UBM performed in our patient did not reveal any significant echogenicity belonging to zonules at the defective site. The hypoplastic, rudimentary, underdeveloped ciliary body and lack of connection between the ciliary processes and lens equator, which must have been there since the fourth month of gestation, explains the absence of the zonules.
Other than aqueous humor secretion and accommodation, the ciliary body has another vital function: nutrition of the lens.7 Interestingly, in our case, only the defect site had focal lens opacities. This may be related to metabolic defects of the lens. However, in that situation, these opacities should be present throughout the entire lens. We also believe that the central pigment precipitation extending through the posterior lens capsule at the defect site might be the more likely reason for formation of these opacities.
Chronologically, the pigmented and nonpigmented ciliary epithelial tissue develop first, followed by the ciliary processes and zonules, and finally the pars plana, ciliary body stroma, and ciliary muscles.4 This sequence supports the absence of any affected tissue other than the defective ciliary pigment layer in our case.
It is clear that there is a difference between prenatal and postnatal development of nasal and temporal ciliary bodies.8,9 This difference supports the temporal ciliary body defect site seen in our case. Why the temporal quadrant is affected rather than the nasal quadrant is another pressing question that has yet to be answered.
Because this case was unilateral and the defective ciliary body was not in the closure site of the embryonic fissure, there was a slight possibility of atypical coloboma. However, the presence of normal ocular structures other than the ciliary body reduced this possibility.
UBM is useful in a variety of clinical applications in the diagnosis of eye diseases, providing detailed cross-sectional anterior chamber anatomy with high resolution and reproducible images. In contrast to anterior segment optical coherence tomography and Scheimpflug imaging, which do not penetrate past the iris pigment epithelium to a large degree, UBM can show the exact configuration and position of the iris, ciliary body, and ciliary processes even in the presence of opaque media.10 In our case, we diagnosed ciliary body sectoral agenesis by means of UBM.
To the best of our knowledge, there is no report similar to our case in the English literature.
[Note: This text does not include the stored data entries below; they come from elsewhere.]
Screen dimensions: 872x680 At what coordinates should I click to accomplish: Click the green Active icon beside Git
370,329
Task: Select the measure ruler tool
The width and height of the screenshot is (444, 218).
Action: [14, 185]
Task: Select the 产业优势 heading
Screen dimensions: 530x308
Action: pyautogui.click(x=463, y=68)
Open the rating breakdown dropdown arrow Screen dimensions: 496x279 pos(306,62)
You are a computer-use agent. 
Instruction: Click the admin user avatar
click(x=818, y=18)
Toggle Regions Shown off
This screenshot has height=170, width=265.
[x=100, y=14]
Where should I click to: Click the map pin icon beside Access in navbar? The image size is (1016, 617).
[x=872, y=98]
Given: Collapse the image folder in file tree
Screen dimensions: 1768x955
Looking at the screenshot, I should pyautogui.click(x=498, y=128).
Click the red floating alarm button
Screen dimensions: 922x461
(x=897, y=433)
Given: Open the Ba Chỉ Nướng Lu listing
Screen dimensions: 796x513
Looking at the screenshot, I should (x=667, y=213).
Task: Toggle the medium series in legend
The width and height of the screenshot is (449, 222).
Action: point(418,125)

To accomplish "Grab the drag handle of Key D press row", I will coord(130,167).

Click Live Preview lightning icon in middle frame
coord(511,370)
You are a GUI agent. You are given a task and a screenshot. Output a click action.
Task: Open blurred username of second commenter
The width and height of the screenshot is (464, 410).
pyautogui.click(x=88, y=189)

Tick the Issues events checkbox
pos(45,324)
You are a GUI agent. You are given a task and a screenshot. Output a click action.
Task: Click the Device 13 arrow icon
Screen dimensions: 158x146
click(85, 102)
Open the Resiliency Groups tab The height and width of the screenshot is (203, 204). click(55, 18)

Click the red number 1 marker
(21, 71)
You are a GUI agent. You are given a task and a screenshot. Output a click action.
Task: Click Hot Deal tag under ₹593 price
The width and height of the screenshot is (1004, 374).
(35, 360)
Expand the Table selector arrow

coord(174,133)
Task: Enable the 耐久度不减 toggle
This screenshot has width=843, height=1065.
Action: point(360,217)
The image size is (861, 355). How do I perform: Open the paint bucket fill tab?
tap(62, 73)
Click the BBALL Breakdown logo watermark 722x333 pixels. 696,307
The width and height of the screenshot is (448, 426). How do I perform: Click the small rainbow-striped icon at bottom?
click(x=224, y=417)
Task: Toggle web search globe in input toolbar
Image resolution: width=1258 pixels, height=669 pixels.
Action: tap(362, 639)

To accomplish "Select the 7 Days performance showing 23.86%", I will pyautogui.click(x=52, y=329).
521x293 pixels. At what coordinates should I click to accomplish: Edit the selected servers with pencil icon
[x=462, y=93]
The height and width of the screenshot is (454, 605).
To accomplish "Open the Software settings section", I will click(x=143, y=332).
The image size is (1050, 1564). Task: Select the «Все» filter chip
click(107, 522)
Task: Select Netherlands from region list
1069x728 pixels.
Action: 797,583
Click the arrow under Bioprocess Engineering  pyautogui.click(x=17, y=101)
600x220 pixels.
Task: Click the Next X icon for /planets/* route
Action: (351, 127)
In the near future it will be possible to evaluate cases like these more reliably due to enhanced imaging techniques, developing technology, and current embryologic research. Genetic analysis to investigate mutational defects, which might be associated with sectoral ciliary body agenesis, could offer valuable information.
In conclusion, this is the first report of sectoral ciliary body agenesis complicated by cataract in the English literature. UBM may be useful for detecting rare congenital anomalies of the anterior segment, anterior chamber angle, and ciliary body.